FIGURE 4. RNA interference knockdown of AF9 expression impairs AF9, Dot1, and histone H3 Lys-79 methylation associated with the ENaCα promoter and increases expression of endogenous ENaCα and the activity of the ENaCα promoter-luciferase construct.

A, diagram of the experiment procedure. B, immunoblots showing knockdown of AF9. Three independently mIMCD3 cell lines stably transfected with pSilencer 2.1-U6-hygro negative control (Vec), pAF9-RNAi#1 (RNAi#1), or pAF9-RNAi#2 (RNAi#2) were examined by immunoblotting with the chicken AF9 antibody or the anti-α-tubulin antibody. The normalized AF9 level (to the α-tubulin abundance) is shown with the AF9 of the vector-transfected cells arbitrarily setto 1. C, RT-qPCR showing that knockdown of AF9 increases ENaCα mRNA levels.
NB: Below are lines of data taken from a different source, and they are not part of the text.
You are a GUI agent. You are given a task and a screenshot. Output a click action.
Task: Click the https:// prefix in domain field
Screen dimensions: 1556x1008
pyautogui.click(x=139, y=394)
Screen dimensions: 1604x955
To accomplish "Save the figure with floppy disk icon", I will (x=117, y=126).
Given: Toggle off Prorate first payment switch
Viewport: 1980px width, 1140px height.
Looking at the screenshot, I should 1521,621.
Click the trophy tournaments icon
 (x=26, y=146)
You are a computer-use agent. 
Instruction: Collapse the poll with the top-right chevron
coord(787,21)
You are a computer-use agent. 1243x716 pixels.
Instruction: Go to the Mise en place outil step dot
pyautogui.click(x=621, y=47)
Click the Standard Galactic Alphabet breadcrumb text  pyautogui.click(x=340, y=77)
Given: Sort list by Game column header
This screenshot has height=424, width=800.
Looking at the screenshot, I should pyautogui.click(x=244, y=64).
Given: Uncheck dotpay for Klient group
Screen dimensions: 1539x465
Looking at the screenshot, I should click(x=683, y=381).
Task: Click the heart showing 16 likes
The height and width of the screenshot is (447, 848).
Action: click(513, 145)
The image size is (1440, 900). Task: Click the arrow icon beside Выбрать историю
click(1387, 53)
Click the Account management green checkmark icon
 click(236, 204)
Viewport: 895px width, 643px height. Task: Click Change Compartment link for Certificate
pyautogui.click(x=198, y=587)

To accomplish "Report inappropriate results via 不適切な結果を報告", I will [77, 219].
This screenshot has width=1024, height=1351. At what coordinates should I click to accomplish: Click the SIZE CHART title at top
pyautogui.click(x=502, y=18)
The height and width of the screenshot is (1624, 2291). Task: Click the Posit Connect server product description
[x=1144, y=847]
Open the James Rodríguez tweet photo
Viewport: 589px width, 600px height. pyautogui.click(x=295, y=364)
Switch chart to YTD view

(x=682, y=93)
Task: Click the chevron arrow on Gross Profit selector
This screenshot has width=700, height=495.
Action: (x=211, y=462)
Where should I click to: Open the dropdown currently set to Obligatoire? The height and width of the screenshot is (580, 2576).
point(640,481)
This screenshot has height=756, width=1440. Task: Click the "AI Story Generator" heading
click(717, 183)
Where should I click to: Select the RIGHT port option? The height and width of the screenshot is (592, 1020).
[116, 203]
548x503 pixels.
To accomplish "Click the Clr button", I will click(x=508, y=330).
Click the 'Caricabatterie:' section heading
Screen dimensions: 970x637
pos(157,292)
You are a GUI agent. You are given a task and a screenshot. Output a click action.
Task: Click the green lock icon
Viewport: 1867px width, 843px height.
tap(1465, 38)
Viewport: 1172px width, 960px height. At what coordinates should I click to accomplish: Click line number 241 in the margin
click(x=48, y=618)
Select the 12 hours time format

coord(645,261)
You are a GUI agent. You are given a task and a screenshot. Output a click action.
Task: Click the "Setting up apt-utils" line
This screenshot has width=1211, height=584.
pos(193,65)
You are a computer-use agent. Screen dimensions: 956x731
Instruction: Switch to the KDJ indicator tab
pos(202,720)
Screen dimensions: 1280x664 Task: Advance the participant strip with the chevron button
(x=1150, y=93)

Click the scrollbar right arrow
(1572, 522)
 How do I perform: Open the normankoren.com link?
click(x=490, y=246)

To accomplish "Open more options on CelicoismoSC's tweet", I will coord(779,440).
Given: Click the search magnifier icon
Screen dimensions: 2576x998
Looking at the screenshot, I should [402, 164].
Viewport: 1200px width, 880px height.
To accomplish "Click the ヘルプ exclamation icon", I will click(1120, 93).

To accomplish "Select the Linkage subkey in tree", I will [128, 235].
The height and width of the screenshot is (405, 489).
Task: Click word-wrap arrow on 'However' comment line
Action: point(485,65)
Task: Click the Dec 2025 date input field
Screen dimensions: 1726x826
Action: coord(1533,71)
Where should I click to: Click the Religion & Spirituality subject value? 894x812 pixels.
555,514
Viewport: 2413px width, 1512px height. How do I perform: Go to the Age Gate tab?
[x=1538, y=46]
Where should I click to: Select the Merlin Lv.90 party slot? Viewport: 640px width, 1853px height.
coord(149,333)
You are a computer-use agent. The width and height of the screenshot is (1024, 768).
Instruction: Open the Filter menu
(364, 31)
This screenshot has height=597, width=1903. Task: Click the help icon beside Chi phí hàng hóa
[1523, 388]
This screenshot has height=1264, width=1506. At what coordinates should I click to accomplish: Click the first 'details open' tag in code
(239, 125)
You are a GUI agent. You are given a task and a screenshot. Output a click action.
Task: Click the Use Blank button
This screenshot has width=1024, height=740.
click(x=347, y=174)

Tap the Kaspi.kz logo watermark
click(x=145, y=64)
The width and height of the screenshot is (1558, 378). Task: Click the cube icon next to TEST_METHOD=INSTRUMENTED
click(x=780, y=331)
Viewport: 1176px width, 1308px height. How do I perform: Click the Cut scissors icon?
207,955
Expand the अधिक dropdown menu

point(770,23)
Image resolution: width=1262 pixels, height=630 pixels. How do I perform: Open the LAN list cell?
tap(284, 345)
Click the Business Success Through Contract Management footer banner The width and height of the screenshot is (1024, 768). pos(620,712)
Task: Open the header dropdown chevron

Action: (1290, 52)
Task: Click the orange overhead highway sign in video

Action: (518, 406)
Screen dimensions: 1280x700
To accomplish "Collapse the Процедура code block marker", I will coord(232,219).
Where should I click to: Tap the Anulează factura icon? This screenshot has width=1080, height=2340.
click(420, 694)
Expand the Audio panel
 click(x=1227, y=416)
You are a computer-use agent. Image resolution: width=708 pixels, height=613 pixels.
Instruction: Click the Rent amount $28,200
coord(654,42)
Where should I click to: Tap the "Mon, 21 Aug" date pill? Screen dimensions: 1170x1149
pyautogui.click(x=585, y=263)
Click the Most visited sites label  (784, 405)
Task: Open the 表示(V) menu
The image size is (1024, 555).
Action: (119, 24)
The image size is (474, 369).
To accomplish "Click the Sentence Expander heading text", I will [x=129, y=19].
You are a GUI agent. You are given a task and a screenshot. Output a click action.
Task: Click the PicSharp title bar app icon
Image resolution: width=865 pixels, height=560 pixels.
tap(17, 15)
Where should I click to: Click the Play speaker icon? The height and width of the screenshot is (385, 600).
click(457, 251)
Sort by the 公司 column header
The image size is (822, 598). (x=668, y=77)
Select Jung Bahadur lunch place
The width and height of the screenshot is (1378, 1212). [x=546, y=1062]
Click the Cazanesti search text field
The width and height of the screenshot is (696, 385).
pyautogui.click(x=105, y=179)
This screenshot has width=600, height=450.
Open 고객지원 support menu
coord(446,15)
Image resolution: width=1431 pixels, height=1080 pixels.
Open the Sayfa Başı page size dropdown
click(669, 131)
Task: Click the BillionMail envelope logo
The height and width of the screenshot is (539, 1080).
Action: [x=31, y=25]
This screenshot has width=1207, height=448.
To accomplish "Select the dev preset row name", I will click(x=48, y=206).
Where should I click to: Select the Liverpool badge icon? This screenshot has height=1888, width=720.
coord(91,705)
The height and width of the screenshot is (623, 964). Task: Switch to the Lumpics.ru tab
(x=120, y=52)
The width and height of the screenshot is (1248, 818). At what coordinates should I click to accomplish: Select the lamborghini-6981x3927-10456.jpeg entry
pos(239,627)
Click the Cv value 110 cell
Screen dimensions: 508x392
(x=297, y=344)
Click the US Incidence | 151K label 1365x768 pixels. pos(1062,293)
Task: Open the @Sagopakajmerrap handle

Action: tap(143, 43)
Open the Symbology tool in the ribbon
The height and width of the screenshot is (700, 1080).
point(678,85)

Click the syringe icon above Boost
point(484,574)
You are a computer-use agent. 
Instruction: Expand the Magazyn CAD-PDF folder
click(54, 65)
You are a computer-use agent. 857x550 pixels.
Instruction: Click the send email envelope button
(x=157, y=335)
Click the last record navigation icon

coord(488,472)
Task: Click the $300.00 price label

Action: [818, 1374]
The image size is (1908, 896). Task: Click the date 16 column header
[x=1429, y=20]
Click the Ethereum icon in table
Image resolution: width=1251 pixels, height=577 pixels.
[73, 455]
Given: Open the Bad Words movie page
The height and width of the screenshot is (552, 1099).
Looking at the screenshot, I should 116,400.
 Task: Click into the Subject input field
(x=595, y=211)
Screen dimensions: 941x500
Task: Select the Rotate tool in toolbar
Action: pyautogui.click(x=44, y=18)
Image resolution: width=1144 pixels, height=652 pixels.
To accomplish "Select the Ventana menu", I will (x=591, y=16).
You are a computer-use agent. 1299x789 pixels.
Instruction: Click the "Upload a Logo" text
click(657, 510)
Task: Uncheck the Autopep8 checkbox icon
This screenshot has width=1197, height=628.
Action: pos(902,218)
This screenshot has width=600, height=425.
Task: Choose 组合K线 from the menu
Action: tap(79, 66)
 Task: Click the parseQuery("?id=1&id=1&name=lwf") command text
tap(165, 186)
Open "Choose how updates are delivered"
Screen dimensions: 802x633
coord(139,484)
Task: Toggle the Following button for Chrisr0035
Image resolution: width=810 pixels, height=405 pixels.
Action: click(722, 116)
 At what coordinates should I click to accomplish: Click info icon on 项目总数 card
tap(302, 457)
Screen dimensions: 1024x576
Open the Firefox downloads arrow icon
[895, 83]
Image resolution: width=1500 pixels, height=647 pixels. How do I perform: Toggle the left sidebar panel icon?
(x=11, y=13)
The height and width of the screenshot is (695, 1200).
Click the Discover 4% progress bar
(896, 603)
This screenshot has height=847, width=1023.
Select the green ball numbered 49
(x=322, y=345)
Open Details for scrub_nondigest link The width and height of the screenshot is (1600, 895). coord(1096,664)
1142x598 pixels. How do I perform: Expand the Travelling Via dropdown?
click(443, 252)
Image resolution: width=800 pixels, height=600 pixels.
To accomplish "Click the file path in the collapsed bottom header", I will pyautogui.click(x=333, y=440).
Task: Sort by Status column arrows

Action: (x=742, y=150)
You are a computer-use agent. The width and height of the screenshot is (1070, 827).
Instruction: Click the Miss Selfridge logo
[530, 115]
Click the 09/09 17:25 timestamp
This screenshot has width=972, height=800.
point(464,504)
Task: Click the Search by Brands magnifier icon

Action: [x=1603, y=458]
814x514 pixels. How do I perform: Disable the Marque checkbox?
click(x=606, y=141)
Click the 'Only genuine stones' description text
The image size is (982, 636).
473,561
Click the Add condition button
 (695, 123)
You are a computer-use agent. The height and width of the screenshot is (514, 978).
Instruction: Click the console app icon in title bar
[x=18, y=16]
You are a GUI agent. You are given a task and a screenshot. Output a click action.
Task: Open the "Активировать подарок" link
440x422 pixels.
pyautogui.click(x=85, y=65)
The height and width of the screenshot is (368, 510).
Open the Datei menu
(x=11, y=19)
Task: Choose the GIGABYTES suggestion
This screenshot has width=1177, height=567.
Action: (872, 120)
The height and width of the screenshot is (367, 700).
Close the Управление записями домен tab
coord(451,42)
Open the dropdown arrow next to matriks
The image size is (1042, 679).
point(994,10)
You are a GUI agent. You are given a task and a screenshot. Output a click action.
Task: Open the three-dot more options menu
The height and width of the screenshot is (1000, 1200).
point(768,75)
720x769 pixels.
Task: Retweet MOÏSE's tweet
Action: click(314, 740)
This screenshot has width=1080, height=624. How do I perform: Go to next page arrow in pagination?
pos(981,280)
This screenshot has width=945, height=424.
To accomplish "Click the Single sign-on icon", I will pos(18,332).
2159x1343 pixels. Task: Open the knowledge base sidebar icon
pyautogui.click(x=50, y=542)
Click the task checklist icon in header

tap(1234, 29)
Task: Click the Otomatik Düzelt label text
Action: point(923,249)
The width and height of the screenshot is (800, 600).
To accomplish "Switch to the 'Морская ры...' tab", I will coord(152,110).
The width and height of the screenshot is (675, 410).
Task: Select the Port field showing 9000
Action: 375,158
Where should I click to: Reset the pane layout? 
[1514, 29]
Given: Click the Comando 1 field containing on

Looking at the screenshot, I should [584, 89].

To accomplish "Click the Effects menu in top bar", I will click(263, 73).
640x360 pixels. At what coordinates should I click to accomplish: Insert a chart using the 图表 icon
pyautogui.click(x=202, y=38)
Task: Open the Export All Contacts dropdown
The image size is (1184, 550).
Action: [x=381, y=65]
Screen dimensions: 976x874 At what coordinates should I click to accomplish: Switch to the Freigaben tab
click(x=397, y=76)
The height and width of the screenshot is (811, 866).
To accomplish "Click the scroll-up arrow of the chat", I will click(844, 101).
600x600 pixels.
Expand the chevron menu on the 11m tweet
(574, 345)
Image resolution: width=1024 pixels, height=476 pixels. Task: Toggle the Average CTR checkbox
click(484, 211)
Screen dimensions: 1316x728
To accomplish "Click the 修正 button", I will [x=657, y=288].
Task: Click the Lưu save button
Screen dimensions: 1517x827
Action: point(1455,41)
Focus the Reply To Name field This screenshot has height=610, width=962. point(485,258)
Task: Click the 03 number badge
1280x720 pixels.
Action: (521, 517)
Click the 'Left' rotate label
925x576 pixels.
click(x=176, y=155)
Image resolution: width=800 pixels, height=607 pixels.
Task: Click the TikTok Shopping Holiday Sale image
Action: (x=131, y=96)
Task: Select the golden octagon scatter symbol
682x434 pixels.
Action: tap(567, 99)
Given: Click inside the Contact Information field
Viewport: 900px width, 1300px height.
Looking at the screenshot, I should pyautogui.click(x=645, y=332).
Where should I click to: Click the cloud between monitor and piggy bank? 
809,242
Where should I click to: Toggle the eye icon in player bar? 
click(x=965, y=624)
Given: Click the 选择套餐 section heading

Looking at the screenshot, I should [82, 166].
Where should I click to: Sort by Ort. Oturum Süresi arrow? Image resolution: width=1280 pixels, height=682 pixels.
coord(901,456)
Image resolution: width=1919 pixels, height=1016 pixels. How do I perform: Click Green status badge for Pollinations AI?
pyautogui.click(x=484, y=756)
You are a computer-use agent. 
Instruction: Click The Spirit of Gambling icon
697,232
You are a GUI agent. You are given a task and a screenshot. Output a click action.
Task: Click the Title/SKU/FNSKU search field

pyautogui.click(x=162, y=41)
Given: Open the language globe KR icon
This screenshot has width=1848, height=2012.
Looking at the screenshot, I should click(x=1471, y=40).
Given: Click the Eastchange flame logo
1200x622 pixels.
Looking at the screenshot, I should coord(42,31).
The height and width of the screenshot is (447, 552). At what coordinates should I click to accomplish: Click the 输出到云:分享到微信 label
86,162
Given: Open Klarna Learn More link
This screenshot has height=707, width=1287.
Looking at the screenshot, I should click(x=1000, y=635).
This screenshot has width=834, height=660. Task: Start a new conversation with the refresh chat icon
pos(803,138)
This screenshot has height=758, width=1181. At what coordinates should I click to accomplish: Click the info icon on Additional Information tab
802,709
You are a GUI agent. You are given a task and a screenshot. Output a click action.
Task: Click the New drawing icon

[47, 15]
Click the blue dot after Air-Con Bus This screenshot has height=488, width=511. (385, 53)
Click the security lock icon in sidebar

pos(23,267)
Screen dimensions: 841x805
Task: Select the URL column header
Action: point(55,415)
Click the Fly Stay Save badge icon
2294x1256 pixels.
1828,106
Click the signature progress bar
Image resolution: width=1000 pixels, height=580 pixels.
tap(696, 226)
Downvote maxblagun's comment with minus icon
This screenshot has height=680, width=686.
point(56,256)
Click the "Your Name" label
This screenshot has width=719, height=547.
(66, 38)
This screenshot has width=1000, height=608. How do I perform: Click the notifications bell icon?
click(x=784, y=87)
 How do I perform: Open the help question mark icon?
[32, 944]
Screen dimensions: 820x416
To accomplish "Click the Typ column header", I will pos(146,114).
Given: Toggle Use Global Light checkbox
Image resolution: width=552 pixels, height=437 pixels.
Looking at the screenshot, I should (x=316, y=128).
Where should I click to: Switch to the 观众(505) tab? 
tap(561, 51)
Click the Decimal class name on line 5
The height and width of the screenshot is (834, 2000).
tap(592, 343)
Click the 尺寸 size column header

The same cell lines as in B were examined with realtime RT-qPCR for expression of ENaCα or β-actin as control. n = 3. D, the same cells as in B were transiently transfected with pGL3Zeocin-1.3ENaCα, followed by luciferase assay as described in the legend to Fig. 3B. *, p < 0.05 versus Vec, n = 3. E, ChIP assay showing that knockdown of AF9 decreased occupancy of AF9, Dot1, and histone H3 Lys-79 methylation in the ENaCα promoter. The same cells as in B were subjected to ChIP assay as in Fig. 3D, except for the use of the rabbit antibodies specific for Dot1 or AF9. n = 3.